Boosting adaptivity of fault-tolerant scheduling for real-time tasks with service requirements on clusters

  • Authors:
  • Xiaomin Zhu;Chuan He;Rong Ge;Peizhong Lu

  • Affiliations:
  • Science and Technology on Information Systems Engineering Laboratory, National University of Defense Technology, Changsha 410073, PR China;Science and Technology on Information Systems Engineering Laboratory, National University of Defense Technology, Changsha 410073, PR China;Department of Mathematics, Statistics, and Computer Science, Marquette University, Milwaukee, WI 53233, USA;School of Computer Science, Fudan University, Shanghai 200433, PR China

  • Venue:
  • Journal of Systems and Software
  • Year:
  • 2011

Quantified Score

Hi-index 0.00

Visualization

Abstract

Abstract: Thank to the excellent extensibility and usability, computer clusters have become the dominating platform for parallel computing. Fault-tolerance is mandatory for safety-critical applications running on clusters.

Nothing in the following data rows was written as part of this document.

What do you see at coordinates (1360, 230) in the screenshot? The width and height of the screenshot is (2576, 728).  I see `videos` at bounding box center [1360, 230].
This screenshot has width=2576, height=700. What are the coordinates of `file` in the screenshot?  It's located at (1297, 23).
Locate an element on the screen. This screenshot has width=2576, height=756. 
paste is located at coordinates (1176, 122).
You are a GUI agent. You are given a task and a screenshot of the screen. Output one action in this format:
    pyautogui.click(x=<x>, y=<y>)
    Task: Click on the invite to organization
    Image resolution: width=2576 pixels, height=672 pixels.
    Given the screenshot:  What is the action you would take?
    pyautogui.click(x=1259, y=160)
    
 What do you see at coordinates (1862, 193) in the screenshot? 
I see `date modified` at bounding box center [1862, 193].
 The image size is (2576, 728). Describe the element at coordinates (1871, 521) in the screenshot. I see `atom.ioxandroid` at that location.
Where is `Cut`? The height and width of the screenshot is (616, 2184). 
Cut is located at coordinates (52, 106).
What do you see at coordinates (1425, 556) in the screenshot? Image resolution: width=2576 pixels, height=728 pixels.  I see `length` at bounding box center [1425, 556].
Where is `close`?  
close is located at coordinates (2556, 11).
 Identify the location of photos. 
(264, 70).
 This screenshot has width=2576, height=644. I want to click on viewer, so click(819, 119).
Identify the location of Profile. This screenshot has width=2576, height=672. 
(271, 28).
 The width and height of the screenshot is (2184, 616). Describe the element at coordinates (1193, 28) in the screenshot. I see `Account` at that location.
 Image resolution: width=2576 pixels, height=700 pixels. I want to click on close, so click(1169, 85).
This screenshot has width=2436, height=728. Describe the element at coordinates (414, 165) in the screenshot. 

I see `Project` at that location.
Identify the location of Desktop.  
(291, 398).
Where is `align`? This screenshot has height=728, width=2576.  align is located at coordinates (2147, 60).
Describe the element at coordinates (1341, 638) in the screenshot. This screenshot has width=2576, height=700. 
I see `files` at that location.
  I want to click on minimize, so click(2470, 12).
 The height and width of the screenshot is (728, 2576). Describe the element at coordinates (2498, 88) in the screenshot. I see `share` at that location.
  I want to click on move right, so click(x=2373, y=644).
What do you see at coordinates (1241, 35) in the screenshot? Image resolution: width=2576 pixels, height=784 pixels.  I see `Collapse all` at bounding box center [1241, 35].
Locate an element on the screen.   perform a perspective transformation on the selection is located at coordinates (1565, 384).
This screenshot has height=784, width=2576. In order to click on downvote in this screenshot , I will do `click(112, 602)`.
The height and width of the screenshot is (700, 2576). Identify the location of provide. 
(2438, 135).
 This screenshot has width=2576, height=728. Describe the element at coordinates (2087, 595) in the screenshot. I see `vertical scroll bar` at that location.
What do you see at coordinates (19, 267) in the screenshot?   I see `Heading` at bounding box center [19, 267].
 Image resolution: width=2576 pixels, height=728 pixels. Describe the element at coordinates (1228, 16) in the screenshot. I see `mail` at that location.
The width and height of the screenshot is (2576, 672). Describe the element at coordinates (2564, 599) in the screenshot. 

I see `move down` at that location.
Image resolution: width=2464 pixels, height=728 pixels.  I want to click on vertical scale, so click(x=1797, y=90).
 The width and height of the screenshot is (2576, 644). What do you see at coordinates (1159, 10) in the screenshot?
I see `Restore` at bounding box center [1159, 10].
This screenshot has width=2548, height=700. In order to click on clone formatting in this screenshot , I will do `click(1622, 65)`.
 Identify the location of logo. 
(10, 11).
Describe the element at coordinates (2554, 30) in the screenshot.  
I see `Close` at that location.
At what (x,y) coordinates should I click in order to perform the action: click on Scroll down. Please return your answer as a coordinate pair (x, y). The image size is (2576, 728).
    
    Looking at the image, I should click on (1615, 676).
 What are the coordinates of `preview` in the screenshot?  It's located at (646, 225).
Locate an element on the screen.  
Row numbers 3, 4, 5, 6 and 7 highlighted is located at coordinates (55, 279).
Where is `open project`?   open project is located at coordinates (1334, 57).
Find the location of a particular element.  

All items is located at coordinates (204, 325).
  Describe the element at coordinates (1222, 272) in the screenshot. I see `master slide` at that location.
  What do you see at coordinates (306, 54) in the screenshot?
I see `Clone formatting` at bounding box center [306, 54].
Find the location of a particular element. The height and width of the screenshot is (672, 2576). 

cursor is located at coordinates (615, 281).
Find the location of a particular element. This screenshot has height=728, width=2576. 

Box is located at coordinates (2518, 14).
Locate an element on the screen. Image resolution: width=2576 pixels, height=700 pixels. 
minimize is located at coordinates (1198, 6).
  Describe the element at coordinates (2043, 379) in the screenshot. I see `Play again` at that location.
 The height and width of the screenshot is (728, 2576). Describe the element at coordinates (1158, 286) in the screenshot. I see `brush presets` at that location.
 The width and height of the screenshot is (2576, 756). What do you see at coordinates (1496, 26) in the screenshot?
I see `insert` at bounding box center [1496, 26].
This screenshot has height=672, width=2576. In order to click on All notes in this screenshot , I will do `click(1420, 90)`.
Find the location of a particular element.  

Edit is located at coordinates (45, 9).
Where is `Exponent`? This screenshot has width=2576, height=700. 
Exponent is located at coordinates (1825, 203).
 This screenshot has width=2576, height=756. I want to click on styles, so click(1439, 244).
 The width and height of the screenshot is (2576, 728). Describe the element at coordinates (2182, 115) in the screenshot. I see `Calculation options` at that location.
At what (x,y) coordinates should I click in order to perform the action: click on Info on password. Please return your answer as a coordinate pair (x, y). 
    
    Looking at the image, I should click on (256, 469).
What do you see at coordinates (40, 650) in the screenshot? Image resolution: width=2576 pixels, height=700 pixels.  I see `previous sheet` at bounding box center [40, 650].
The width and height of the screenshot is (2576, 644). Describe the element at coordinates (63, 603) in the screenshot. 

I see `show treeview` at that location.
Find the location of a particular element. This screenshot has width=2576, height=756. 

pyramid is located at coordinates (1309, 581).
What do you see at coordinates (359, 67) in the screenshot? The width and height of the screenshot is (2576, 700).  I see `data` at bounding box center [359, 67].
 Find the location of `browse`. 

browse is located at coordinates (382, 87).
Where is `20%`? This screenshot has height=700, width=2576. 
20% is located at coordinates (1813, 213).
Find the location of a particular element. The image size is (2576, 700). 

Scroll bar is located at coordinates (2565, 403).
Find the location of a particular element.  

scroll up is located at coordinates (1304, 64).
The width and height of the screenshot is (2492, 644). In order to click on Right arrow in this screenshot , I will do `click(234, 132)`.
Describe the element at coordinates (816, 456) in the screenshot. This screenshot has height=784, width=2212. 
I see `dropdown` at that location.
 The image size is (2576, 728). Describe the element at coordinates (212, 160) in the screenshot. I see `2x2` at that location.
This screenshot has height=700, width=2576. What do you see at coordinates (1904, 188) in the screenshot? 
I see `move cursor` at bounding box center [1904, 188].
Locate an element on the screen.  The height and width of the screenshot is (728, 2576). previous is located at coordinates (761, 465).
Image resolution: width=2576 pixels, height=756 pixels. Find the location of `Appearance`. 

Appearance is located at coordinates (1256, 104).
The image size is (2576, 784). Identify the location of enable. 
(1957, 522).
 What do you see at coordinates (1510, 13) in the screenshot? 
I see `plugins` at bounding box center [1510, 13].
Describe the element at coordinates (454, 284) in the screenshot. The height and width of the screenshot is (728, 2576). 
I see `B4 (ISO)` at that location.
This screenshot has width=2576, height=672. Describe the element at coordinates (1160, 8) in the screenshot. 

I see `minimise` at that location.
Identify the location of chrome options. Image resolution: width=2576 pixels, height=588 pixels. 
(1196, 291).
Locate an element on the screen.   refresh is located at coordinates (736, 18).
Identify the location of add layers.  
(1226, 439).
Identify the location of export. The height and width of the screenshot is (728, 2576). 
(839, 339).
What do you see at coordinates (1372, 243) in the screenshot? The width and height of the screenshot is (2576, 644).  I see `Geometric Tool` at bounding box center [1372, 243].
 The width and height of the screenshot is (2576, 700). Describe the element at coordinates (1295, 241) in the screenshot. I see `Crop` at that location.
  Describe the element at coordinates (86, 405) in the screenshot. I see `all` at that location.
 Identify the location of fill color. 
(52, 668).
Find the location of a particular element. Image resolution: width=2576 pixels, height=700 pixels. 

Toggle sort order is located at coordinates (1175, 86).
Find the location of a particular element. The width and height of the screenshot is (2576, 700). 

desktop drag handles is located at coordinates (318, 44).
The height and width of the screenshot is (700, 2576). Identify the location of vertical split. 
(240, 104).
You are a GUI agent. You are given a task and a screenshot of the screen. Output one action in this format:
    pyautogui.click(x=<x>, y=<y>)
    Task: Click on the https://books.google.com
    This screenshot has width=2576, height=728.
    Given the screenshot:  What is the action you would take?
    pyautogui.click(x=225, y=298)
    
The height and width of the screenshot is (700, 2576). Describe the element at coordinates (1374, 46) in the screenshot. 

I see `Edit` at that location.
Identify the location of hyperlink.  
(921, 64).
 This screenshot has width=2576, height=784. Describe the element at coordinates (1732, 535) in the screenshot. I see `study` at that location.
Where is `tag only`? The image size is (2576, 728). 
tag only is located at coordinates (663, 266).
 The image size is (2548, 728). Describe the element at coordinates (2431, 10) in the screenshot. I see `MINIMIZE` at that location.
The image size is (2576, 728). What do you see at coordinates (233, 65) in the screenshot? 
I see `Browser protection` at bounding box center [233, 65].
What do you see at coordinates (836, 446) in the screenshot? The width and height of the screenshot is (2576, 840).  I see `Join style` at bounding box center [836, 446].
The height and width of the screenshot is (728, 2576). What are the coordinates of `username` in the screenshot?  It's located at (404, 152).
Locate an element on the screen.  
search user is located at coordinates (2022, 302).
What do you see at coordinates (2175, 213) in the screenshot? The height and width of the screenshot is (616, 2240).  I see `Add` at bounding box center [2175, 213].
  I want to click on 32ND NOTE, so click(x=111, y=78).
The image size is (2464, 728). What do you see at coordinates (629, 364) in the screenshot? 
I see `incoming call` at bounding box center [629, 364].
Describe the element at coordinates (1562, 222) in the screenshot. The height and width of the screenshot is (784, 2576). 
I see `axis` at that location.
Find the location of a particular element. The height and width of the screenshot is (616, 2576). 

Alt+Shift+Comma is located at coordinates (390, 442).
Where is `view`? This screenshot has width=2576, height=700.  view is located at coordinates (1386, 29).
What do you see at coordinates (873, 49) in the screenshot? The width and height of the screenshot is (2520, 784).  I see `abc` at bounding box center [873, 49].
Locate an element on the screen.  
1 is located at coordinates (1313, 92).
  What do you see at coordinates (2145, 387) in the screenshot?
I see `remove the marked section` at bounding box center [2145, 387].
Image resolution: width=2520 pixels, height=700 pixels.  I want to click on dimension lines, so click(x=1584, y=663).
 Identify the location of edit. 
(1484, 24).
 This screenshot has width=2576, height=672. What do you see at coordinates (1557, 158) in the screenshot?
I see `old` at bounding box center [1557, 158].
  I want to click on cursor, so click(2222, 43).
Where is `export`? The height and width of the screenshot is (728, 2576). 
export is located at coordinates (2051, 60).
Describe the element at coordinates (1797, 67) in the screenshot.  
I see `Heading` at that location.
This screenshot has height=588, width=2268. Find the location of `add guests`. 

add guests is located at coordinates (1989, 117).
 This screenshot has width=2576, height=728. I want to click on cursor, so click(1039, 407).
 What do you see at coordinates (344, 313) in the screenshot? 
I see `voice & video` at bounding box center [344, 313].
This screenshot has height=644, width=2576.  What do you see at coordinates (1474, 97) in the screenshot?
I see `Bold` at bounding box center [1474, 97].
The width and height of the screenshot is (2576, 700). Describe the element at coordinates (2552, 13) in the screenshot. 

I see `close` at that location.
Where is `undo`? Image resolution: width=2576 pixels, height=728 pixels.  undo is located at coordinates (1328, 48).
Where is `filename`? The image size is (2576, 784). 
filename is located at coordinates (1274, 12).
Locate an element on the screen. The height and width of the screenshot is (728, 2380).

In this paper we propose a service-aware and adaptive fault-tolerant scheduling algorithm using overlapping technologies (SAO in short) that can tolerate a node's permanent failure at any time instant for real-time tasks with service requirements in heterogeneous clusters. SAO adopts the primary/backup model and considers the timing constraints, service requirements, and system resource utilization. To improve system resource utilization, we employ backup-backup (BB in short) and primary-backup (PB in short) overlapping technologies and analyze the overlapping constraints. In addition, SAO has high system adaptivity by dynamically adjusting the service levels of tasks based on system load. Furthermore, to improve resource utilization and schedulability, SAO makes backup copies adopt passive execution scheme or decrease the overlapping execution time of the primary copy and backup copy of a task as much as possible. Compared with a baseline algorithm SAWO (a service-aware and adaptive fault-tolerant scheduling algorithm without using overlapping technologies) and an existing algorithm DYFARS with simulation experiments, SAO achieves an average of 51.25% improvement in performability.